The U.S. Marine Corps did not respond to queries from Forbes at press time. But the British press lost no time in boasting of the battle, with headlines that used words like “surrender,” “humiliate” and “dominate.” The tone sounded as if Britain had revenged its defeats at Saratoga and Yorktown during the American Revolution, or got back at the Yanks for becoming the dominant partner in the Anglo-American “special relationship” after World War II.
However, the truth is probably a bit less dramatic. For starters, we don’t know how the exercise was conducted.
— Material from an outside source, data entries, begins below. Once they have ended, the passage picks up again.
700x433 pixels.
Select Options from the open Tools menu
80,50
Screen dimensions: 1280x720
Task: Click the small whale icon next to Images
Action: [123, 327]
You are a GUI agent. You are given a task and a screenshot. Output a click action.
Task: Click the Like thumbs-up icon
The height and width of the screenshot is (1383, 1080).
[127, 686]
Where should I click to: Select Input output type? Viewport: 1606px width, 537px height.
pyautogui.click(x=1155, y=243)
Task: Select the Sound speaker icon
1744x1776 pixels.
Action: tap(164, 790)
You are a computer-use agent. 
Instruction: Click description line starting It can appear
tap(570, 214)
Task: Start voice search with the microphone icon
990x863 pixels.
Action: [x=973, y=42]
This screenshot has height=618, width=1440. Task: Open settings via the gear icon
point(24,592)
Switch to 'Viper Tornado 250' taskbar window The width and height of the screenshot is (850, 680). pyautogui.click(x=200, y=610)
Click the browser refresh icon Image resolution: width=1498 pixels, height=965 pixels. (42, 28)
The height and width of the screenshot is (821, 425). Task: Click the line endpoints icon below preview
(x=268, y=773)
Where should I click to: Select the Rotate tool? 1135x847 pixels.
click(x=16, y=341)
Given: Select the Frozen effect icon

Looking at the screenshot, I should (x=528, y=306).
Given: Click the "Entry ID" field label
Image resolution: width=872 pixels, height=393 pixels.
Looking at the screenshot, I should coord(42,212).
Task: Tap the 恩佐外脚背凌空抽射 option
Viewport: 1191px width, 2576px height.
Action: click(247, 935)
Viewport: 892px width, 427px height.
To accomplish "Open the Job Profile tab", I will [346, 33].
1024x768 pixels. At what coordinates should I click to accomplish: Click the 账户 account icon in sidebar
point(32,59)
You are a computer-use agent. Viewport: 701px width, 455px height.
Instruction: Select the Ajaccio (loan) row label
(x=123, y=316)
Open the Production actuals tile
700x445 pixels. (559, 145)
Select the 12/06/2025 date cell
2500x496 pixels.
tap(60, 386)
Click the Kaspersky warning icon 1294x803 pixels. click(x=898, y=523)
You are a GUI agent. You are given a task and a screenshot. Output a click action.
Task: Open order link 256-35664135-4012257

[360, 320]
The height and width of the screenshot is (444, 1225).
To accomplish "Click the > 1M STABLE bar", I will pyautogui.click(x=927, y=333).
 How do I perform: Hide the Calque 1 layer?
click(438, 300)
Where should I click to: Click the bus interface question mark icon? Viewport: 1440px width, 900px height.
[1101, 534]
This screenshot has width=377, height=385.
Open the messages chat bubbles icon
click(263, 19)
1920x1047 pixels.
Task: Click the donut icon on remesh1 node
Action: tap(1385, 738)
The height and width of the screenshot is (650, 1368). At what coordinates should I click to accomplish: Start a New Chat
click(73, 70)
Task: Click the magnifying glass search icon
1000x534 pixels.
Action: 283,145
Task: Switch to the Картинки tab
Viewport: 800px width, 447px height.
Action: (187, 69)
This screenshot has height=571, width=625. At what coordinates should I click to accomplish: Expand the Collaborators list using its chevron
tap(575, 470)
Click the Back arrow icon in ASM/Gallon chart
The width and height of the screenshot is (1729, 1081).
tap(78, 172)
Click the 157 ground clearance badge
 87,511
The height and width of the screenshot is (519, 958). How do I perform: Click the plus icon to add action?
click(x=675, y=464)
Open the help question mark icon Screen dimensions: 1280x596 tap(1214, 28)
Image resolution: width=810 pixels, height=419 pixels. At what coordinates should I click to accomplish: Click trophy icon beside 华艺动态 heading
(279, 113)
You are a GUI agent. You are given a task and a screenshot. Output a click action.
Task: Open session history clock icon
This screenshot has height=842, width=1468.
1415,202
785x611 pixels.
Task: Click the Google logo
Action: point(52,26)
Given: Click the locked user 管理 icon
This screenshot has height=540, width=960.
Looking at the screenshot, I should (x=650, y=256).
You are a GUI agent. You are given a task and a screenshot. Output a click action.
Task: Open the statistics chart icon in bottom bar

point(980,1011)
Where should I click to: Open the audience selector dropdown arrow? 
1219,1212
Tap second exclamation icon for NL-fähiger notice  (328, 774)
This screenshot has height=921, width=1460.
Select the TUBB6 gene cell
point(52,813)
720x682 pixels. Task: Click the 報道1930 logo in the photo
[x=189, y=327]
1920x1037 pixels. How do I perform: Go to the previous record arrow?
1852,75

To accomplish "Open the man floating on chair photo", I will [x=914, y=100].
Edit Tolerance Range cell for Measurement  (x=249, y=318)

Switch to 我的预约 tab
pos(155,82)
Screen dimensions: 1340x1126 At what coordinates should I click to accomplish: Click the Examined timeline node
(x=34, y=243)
What was the scenario, the balance of forces, and the objectives of the exercise? The British and Dutch marines were supported by artillery and aircraft. Did the U.S. Marines have equivalent support, such as naval gunfire?
But the real problem with assessing relative martial prowess is that in warfare, a mismatch between the combatants is more the rule than the exception. In this case, the fact that the British and U.S. forces are both called “marines” misses a crucial difference. The U.S. Marine Corps is a unique organization: a nearly 200,000-strong force that’s essentially a smaller, more mobile version of the U.S. Army (and is considered one of the six branches of the U.S. military, alongside the Army, Navy and Air Force).
But in many nations around the world, marines are small forces used for amphibious operations or securing naval bases (such as Russia’s Naval Infantry (https://www.globalsecurity.org/military/world/russia/mp.htm)). For Britain, the Royal Marines are actually commandos, which makes them special operations forces. If British marines embarrassed American marines, that would not be an unexpected outcome for when elite units fight regular forces. If U.S. Delta Force commandos – or U.S. Marine Force Recon units – fought a regular British infantry battalion, the same result might occur.
Regardless of whether the comparison is fair, the U.S. Marines will have to grin and bear it. For Britain, whose military has been shrinking for years under merciless budget cuts, it’s a bit of rare good news. Faced with global commitments and diminishing resources, Britain is creating two Littoral Response Groups (LRG), which are amphibious task forces centered that include Royal Marines. If nothing else, Exercise Green Dagger suggests Britain’s marines are still a force not to be trifled with.